◆ **Given request A**
Answer these questions about the concert review, one per line:
(i) What kind of hat was Clinton wearing?
(ii) Who is named as the band's longtime bassist?
(iii) Which song was first used to pull the audience into the show?

◆ **Document**
>>>

That history was embodied by Clinton himself. More a carnival barker and old-fashioned impresario than a lead vocalist, Clinton puttered around the stage without purpose, engaging the instrumentalists or trying to amp up the mostly sedate crowd, with occasional moments of rest in a small chair in front of the bass drum. Throughout, Clinton was guiding the flow, introducing new performers and cueing the musical changes — from slow jams to rap numbers to classics of the P-Funk songbook. Gone are the multicolor hair extensions and wild costumes from the ’70s and ’80s or the mix-matched zoot suits that he has embraced in recent years. He was dressed on this night in a crushed tan fedora, oversized glasses, silky, crimson pajamas and a black Orson Welles cloak. Despite the changes, Clinton is still the mischievous host of this soiree, hollering into the mic when the mood strikes him, joining in his backup singers’ rehearsed dance moves and even dabbing as this musical variety show moves on about him.

This version of P-Funk can be tight and show moments of technical precision, but their performance is still a shambles by Motown standards. The set was relaxed and the pacing emphasized not harshing any mellows to the detriment of clean execution. The group was much less a funkateering orchestra than the very loosest of ensembles, with musicians and singers wandering on and off the stage. Chaos reigned as two (sometimes three) guitar players, longtime bassist Lige Curry, a drummer, two-man horn section, a couple of rappers and a full house of ambling background singers moved the music between blended genres. The enduring presence of heavyweights like guitarist Garrett Shider and sax player Gregory Thomas gave a spirit of continuity to the band. And the return of guitarist Blackbyrd McKnight and backing vocalist Gary “Mudbone” Cooper after time off the road meant Clinton had a deep bench of leaders to whip this new generation of sidemen into shape and impress the crowd.

Impressing and pleasing the fans were fleeting moments that the group consistently strove for in this swirling mix of sounds and evolving moods. At its core, P-Funk is a party band and if this group was giving a subtle history lesson, this would be an entirely festive experience. First, they had to pull these audience members them out of their world of grownup obligations. That first tool was the high-energy rocker “Super Stupid,” which was drilled into the crowd and swept them into Clinton’s own weird Oz of funky grooves and cartoonish mythology. Cooper’s powerhouse vocal delivery and the rhythm section’s hard-hitting musical churn created a Hendrix-like maelstrom that proved we weren’t in Wisconsin anymore. At that, Clinton was delighted, smiling and mugging at what they achieved.

After that, P-Funk classics continued to roll through the set, sometimes hitting the mark or sometimes breezing through the familiar touch points and even losing the musical plot all together. As the group jammed and each musician got time in the spotlight, something familiar was often needed. “One Nation Under The Groove,” the official anthem for Clinton’s wacky universe, gave the onlookers a familiar refrain to begin to move to as they pondered what else they were in for.

<<<

◆ **Given request B**
Please extract the listing lines unchanged, from the start of the listing through the line that contains "pyautogui.click(x=52, y=15)", including both of those lines.

(Element and text location listing)
>>>

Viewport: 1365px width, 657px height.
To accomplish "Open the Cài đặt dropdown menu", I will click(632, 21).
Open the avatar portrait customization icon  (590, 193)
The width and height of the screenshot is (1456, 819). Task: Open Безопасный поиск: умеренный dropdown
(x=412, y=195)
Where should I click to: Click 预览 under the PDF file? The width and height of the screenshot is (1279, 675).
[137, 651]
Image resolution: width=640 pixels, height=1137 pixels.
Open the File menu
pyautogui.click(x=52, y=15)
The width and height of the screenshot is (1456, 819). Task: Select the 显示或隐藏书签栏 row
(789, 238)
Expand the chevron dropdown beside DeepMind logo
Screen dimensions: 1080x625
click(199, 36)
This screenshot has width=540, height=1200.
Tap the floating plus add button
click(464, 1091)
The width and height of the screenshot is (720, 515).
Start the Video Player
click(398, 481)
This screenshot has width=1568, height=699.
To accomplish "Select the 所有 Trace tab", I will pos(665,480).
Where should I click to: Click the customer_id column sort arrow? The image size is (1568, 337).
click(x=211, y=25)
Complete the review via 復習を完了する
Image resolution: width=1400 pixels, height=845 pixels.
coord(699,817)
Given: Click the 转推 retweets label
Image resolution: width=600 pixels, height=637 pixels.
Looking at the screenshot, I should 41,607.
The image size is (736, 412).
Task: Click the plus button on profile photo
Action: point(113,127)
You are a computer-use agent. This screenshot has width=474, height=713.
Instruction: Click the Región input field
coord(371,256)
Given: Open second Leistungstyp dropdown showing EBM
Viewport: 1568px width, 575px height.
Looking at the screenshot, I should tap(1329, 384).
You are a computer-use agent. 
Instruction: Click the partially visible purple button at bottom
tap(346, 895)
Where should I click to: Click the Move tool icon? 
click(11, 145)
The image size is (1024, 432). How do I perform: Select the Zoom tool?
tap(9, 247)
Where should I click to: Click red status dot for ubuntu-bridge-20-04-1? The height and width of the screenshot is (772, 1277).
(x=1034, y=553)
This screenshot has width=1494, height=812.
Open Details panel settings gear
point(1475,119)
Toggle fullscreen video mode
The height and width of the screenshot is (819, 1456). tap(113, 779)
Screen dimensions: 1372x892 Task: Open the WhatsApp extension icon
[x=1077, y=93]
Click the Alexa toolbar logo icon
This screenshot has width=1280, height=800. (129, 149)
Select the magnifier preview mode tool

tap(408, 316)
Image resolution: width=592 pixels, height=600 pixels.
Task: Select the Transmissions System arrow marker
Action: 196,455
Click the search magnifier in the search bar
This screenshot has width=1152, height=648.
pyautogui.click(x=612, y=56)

<<<

◆ **Answer A**
(i) A crushed tan fedora
(ii) Lige Curry
(iii) "Super Stupid"

◆ **Answer B**
Viewport: 1365px width, 657px height.
To accomplish "Open the Cài đặt dropdown menu", I will click(632, 21).
Open the avatar portrait customization icon  (590, 193)
The width and height of the screenshot is (1456, 819). Task: Open Безопасный поиск: умеренный dropdown
(x=412, y=195)
Where should I click to: Click 预览 under the PDF file? The width and height of the screenshot is (1279, 675).
[137, 651]
Image resolution: width=640 pixels, height=1137 pixels.
Open the File menu
pyautogui.click(x=52, y=15)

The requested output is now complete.